Varo Project
Smart Industry and IoT
Client company:VARO Energy B.V.
Adama
Georgi
Niels
Noah
Jelle
Yavor
Project description
The Varo Project focuses on a network of truck charging stations that supply energy to customers throughout the week. Our mission was to support them in forecasting how much energy is needed in order to purchase approximately the exact quantity of electricity and avoid paying fines.
Context
Varo Energy purchases energy on an hourly basis, adding extra complexity. The shorter purchasing period exposes demand to unexpected fluctuations, which increase the risk of shortage leading to customer dissatisfaction or high extra electricity prices. This makes it challenging to maintain a stable budget at first glance.
Results
- Research showed that features such Weather(temperature) doesn't impact significantly energy consumption in our case.
- Daily prediction algorithms could achieve relatively good performances theoretically
- The project revealed that the dataset lacked sufficient patterns for a reliable algorithm to be modelled.
- Hourly fluctuation context and the short timeframe made it difficult of creating a reliable predictive model.
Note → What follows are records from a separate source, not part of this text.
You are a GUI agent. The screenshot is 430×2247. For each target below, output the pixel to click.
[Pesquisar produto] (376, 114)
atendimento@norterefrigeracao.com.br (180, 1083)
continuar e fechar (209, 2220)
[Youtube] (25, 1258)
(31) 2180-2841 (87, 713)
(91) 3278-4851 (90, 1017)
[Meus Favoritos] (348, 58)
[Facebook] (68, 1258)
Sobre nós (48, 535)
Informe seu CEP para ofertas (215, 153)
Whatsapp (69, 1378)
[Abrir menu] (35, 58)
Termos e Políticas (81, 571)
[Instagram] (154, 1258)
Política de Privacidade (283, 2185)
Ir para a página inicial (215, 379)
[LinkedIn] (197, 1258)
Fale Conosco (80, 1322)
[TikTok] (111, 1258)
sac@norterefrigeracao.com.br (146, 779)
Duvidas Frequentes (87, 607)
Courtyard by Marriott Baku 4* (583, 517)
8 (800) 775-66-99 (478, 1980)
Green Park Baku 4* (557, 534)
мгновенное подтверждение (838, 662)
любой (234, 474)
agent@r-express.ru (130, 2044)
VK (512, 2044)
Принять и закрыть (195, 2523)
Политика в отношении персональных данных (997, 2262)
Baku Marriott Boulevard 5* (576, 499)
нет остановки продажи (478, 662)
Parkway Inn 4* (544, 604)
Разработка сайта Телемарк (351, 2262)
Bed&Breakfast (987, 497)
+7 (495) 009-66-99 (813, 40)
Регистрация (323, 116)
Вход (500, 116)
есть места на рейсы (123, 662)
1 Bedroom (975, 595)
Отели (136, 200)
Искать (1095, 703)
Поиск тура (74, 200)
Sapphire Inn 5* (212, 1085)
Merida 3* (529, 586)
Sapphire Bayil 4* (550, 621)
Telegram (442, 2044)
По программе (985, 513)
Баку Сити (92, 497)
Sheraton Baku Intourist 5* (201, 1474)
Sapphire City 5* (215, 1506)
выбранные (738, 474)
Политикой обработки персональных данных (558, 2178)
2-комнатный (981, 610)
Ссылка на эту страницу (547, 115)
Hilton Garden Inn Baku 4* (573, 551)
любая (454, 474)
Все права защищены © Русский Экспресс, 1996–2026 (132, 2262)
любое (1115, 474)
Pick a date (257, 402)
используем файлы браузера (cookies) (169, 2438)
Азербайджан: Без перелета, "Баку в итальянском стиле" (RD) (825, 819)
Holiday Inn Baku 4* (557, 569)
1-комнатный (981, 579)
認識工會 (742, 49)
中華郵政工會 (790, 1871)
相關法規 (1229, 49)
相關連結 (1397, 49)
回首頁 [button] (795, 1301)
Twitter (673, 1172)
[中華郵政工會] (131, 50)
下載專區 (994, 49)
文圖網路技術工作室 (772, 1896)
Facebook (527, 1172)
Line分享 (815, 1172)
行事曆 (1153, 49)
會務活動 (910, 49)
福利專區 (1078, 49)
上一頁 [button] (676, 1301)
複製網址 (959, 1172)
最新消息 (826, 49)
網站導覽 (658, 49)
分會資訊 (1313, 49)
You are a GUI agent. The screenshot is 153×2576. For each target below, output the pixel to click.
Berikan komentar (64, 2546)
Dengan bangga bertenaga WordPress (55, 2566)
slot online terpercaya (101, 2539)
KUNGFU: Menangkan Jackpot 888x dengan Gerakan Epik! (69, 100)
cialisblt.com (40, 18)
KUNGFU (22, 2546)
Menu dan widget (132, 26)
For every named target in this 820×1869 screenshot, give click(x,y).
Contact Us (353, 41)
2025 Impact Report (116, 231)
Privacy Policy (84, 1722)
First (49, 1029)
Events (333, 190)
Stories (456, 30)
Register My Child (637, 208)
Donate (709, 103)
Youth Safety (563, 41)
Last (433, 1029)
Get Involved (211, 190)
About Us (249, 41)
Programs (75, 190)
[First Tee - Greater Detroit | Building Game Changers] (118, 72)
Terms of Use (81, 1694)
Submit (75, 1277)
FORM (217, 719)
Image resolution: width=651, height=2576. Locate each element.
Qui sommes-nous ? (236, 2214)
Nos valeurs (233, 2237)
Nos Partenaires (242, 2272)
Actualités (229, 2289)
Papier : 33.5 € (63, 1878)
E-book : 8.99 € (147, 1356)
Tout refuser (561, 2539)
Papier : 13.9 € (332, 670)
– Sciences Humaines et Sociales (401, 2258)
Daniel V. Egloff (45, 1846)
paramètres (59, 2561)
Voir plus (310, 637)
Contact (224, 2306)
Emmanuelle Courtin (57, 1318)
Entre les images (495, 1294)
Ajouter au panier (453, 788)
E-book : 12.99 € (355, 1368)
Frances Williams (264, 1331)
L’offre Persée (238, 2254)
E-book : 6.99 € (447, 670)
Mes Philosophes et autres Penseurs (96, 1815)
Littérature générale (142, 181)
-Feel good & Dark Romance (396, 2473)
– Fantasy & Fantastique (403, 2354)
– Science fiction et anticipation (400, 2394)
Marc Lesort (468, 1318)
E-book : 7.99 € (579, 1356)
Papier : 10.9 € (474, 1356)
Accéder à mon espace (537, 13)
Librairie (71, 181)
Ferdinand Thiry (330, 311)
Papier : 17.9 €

- A more practical solution is to combine self logic applied with current context based on the Monkey Trader’s (1-week lag) results. This approach has proven during the testing phase that it could consistently outperform the Monkey Trader. At the same time, further research and investigations should focus on identifying and investigating on new featured data that will feed the model and improve its predictive capabilities.
About the project group
Composed of members with a shared ICT and Business background, we worked collaboratively on the VARO Project over four exciting months. The workload was divided equally, with a room for individual initiative. Indeed, all members could propose solutions alongside group efforts, which were then evaluated and voted on. The winning solution was adopted, showcasing both collaboration and innovation.
Our presentations were structured as a clear storyline, building on progress from each sprint to showcase our achievements effectively.